Oracle Corp (ORCL) - Get Oracle Corporation Report shares traded lower Friday after the cloud-focused software group posted mixed second quarter earnings and said it has no plans to hire a co-CEO following the death of Mark Hurd earlier this year.
Oracle said non-GAAP earnings for the three months ending in November, the group's fiscal second quarter, came in at 90 cents per share, a 12.5% advance from last year and 2 cents ahead of the Street consensus forecast. Group revenues, Oracle said, edged modestly higher to $9.615 billion but fell just shy of analysts' estimates of a $9.65 billion tally as both license and billings disappointed.
A potentially larger issue for the group's challenge to larger rivals such as Amazon AMZN and Microsoft MSFT , however, is linked to its leadership plans following Hurd's passing in October at the age of 62.
"I remember we announced two CEOs, the first time people thought that was a bit odd. And so now people are finding that we have one CEO is a bit odd," Oracle chairman Larry Ellison told investors on a conference call late Thursday. "So, let me make it very simple, how is our search going for the news -- for a second CEO. We don't have one.

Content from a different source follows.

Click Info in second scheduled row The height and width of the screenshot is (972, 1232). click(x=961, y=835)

We have no plans for having a second CEO."
"It was an unusual situation, where Mark and Safra (Catz) were an absolutely fantastic team, but we have complete confidence in our existing management team." he added. "We're doing a lot of recruiting (and) we're hiring a bunch of people at the next layer down, who are potential CEOs when both Safra and I retire - which is not anytime soon. And so, we're going to strengthen the management team, but one of the strategies for strengthening that team is not to hire a second CEO."
Oracle shares were marked 2.7% lower in early trading Friday to change hands at $54.94 each, a move that would trim its year-to-date gain to around 22.4%.

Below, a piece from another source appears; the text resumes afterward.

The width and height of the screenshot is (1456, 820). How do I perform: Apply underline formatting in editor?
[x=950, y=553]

Oracle said it sees current-quarter earnings in the region of 95 cents to 97 cents per share, compared to a Street forecast of 97 cents, with revenues in the region of $9.84 billion. The group also said it still expects double-digit EPS growth for the full year.
"Estimate risks looks elevated with the business requiring a step up in the 2H:FY2020 fundamentals to reach its annual revenue acceleration and double-digit EPS growth outlook," said Oppenheimer analyst Brian Schwartz. "We believe this will be challenging to achieve given a faster license revenue deceleration in F2Q and with a tough y/y comparison looming in F4Q, after a strong performance last year."

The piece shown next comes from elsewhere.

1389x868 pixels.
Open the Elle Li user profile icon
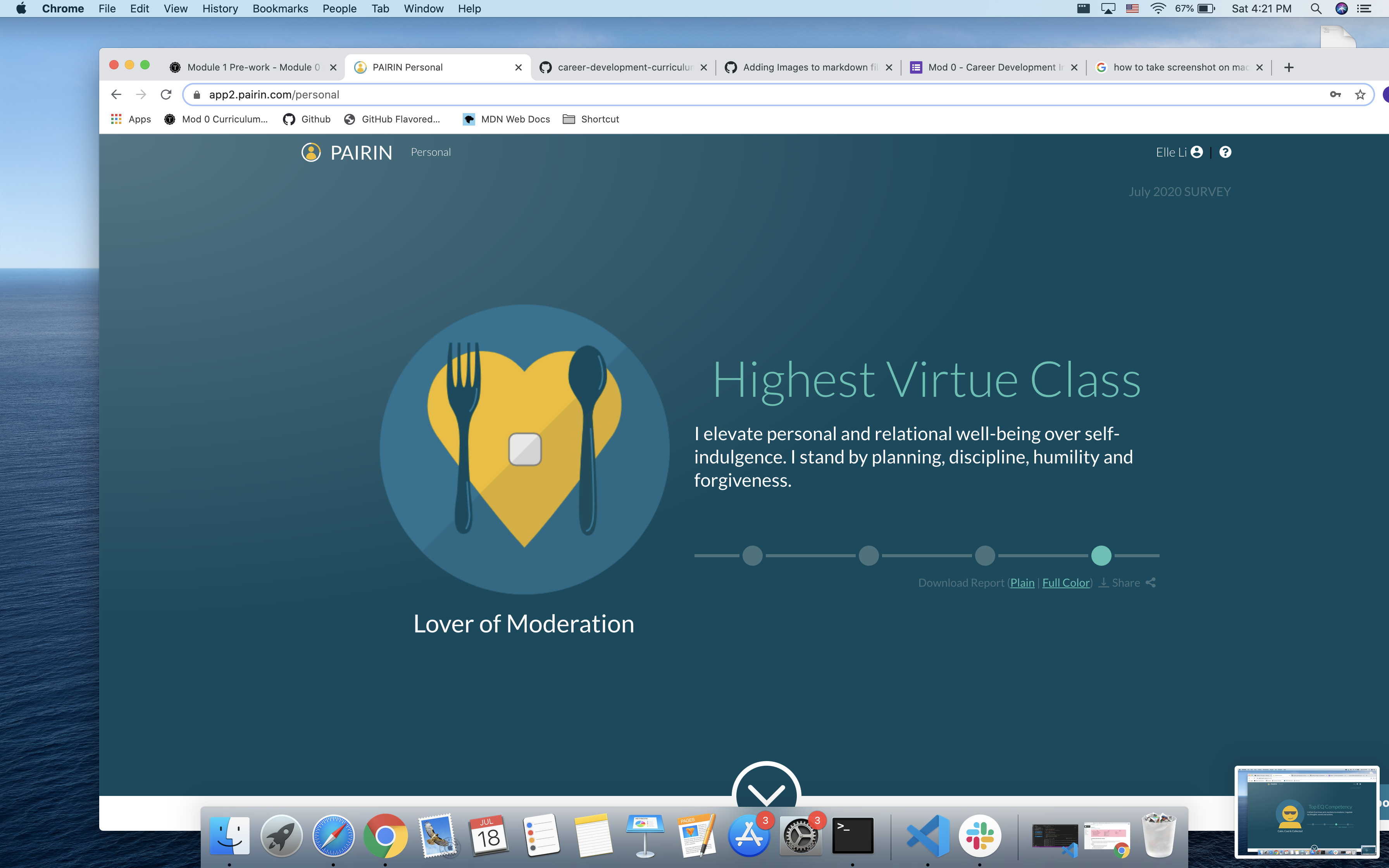[1197, 152]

Earlier this fall, Oracle said it plans to open around 20 more cloud data centers by the end of next year, including expansions and job additions in Seattle, San Francisco as well as Asia, Europe and Latin America, adding to the 16 it has already established.
The moves will create another 2,000 jobs, Oracle said, but give the group a stronger foothold in the near $40 billion market for cloud computing and storage.